KEEPING IT REAL with FRIZZY LIZZY

Hi dear friends and followers, welcome to my blog. Please take five and relax and have a great read. 


KEEPING IT REAL with FRIZZY LIZZY

Thinking back about living on the farm usually brings back bittersweet memories that are more bitter than sweet. Over the years since I have left there, my recall has become much more benign than it was right after I left. And that's how I feel about tonight's story. I prefer to share the sweetness of it and leave out the bitter as much as possible.

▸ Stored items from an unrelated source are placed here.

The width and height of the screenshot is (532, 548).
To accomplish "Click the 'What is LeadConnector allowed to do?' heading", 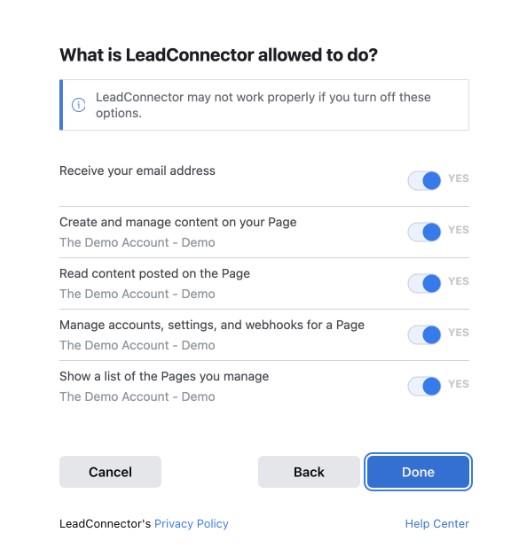I will point(218,55).
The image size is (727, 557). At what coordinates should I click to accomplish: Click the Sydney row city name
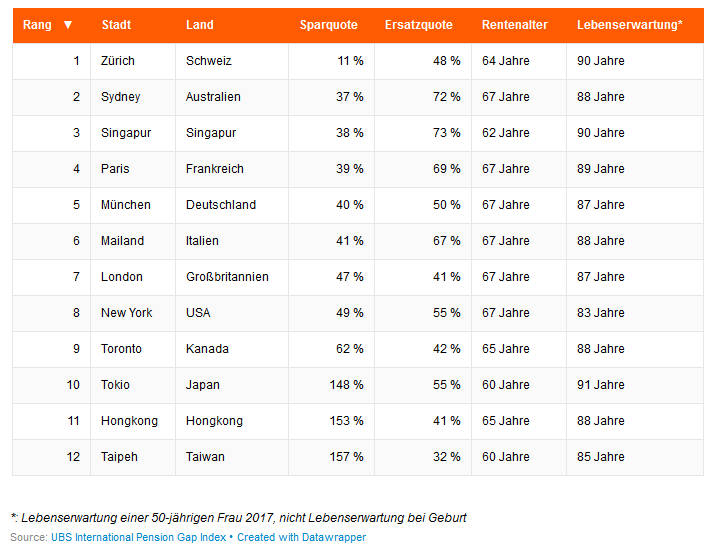(121, 97)
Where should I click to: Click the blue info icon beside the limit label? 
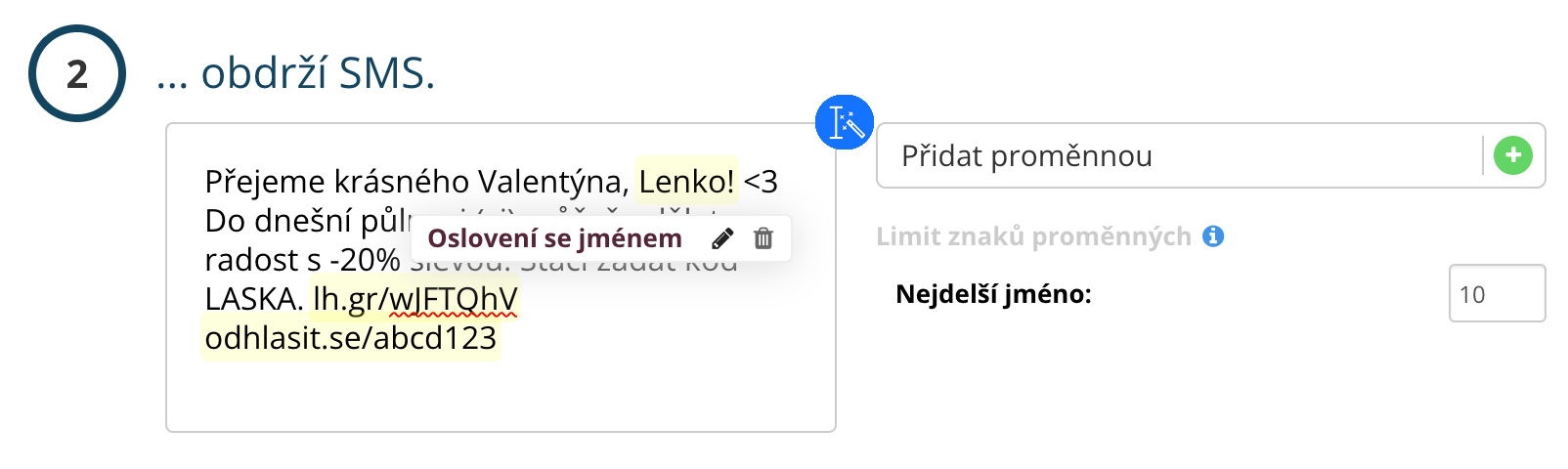1213,236
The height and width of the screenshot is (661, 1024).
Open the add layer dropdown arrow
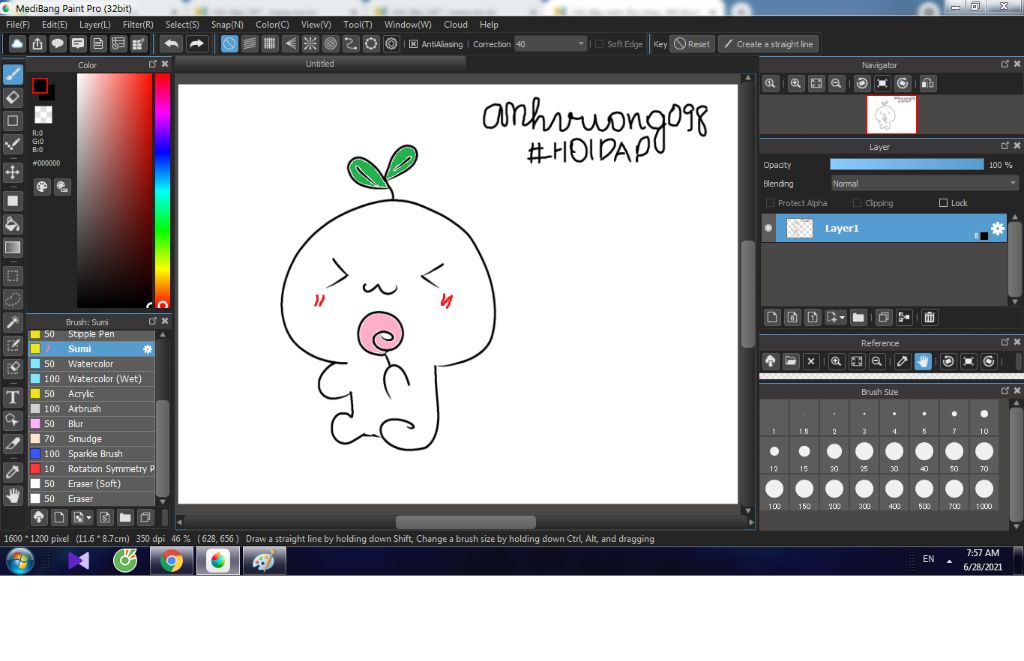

We had been married for about 4 years and 2 of them were lived on the farm, a 5-minute drive from his family. Hardly a day went by without visiting them. We had no real life of our own. We never had a night out together without a family member and their date coming with us, and if that family member had no date, we stayed at the family home, with everyone else, playing cards. It was not what I had expected by a long shot. That is the bitter part. I like to let that remembrance grow dusty and blurred in my mind's eye.

It was July 2, 1976. I have a way of remembering such dates. It was America's Bicentennial and I expected to observe it on the farm, or at his family's home. He knew that a lot was going wrong between us and I did not hesitate to show and tell it.

It was Friday morning while we were having coffee when he asked me if I would like to go to New York City to see the tall ships sail into New York Harbor. I was stunned! I asked him for more details and expected to hear who else he had asked to go with us and he confessed that he wanted to take time for just the two of us! He knew that things were getting rocky and that he had made many errors but that maybe a “summit meeting” over the Bicentennial weekend could help put things back in order.

After hearing what I took to be an earnest plea, I said, “Let's go!”

Before my words left the air, he was on the phone with directory assistance and then he placed a call to the Sheraton Times Square Hotel, 7th Avenue at 53rd Street in midtown Manhattan. The reservation was made for the night of July 3 and July 4 with check-out on July 5. I was thrilled!

We took our older car and all the cash we could get our hands on and got on the interstate highway to New York City.

The ride was pleasant and just the two of us made good conversation. We alternated radio stations between his country and western music and my oldies as we drove east. We arrived at the Sheraton Times Square at about 12:00 noon and had 3 hours to kill before check-in. I cannot recall what we did for that time, but it was in the days before cell phones. He could not call his mom to tell her we had arrived and we could not take a call from her. That was fine with me.

Supper was at some fast food place, but that I did not mind at all as it was a table for two. We slept well and got ready to go to the very southern tip of Manhattan, to Battery Park, to see tall ships from all over the world sail into New York Harbor, and the fireworks that night.

Now I knew a bit more about getting around New York City than Kevin did so he depended on me to take the lead, and I did. We left the hotel and went to the subway station at 7th Avenue and 53rd Street for a train going downtown. After changing trains at Times Square/42nd Street, we exited the 1Train at South Ferry.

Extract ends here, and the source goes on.